Boronization as wall conditioning has been performed in many plasma devices, such as, TEXTOR at 150-350°C, DIII-D at 300°C, and JT-60U at 300°C, resulting in well reduced oxygen impurities and hydrogen recycling. In Large Helical Device (LHD), the boronization with glow discharge is also considered as the main technique to regulate wall surfaces. However, the temperature of the vacuum vessel is limited below 100°C. In this low temperature operation, the hydrogen content in the boron film is not sufficiently reduced. Therefore, a new technique to reduce the hydrogen content in boron film is desired by controlling glow discharge conditions during the boronization. To make clear the dependence of H content on discharge conditions and to establish techniques to evaluate the H content are main aims of this thesis.

The evaluation methods of hydrogen content were newly developed or modified. These are flash filament method (FF), residual gas analysis method (RGA) and ion beam analysis method (IBA). The principle and procedure of these methods are presented. In particular, the newly developed FF method gives us three advantages, that are, simple and quick operation, in-situ measurements, and absolute measurement.

In the newly constructed experimental facility named plasma processing teststand (PPT), in-situ analyses under films coating were carried out by using an oscillating quartz crystal for monitoring the thin film thickness, a movable Langmuir probe to measure the electron temperature and the electron density in the discharge, a quadrupole mass analyzer for monitoring gas evolution during the discharge and FF measurements, and a thermocouple and an infrared TV camera to monitor temperatures of films surface on the FF or on the cathode liner.

Hydrogenated amorphous boron films using decaborane or diborane gas and carbon films using methane gas were produced with well regulated conditions in plasma-assisted chemical vapor deposition P- CVD in DC glow discharges. Extensive and systematic researches to reduce the hydrogen content in low Z thin films were carried out at the room temperature condition in PPT by measuring 5 dependences on controllable parameters, which are discharge power, total gas pressure, pumping speed, gas flow rate and gases mixing ratio.

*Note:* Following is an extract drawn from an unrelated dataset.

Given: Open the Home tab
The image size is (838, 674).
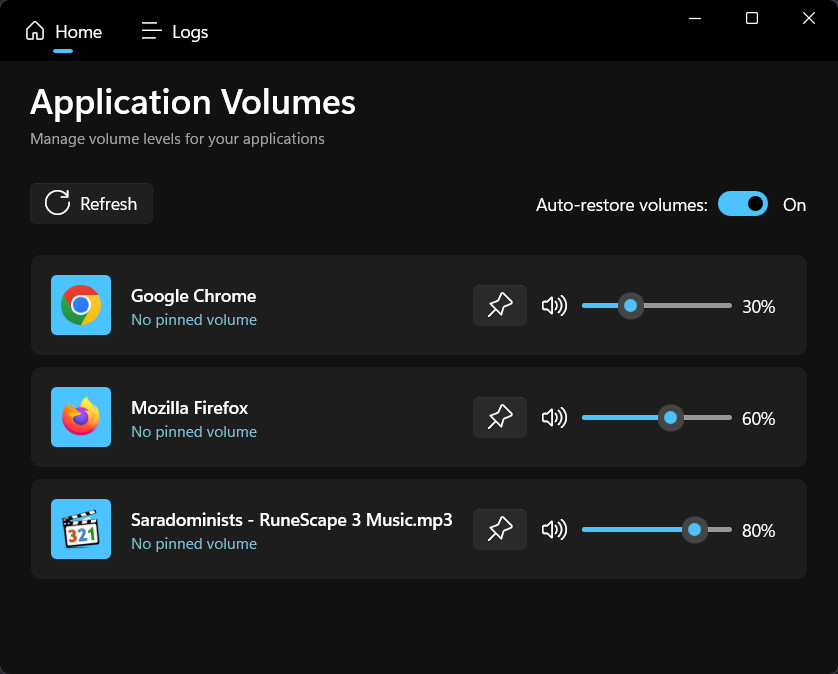Looking at the screenshot, I should pyautogui.click(x=64, y=32).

For the boron films from decaborane, it was found that the hydrogen content was successfully reduced with increasing the film growth rate. In cases of diborane and methane, although the discharge power dependence was in good agreement with decaborane, the pressure dependence did not agree with decaborane. For decaborane lower pressure results in the lower H content. However, for diborane and methane the higher growth rate of films leads lower H content as well as decaborane.

In order to make clear the influence of electrical potential of FF., boron films were produced on AI samples by floating or connecting to the cathode potential, and then, depth profiles of H were analyzed with the ERD of IBA technique. For this purpose, a new modified method using RBS was established to monitor the probing ion flux. Results showed that a high growth rate of film formation and the floating surface were effective in reducing hydrogen content in B films. From this results it is conjectured that energetic ions flux should be reduced but the radical one should be increased.

The results measured by using RGA and ion beam analysis ERD. showed a good agreement with FF.

Hydrogen reduction mechanisms to explain the experimental findings were discussed.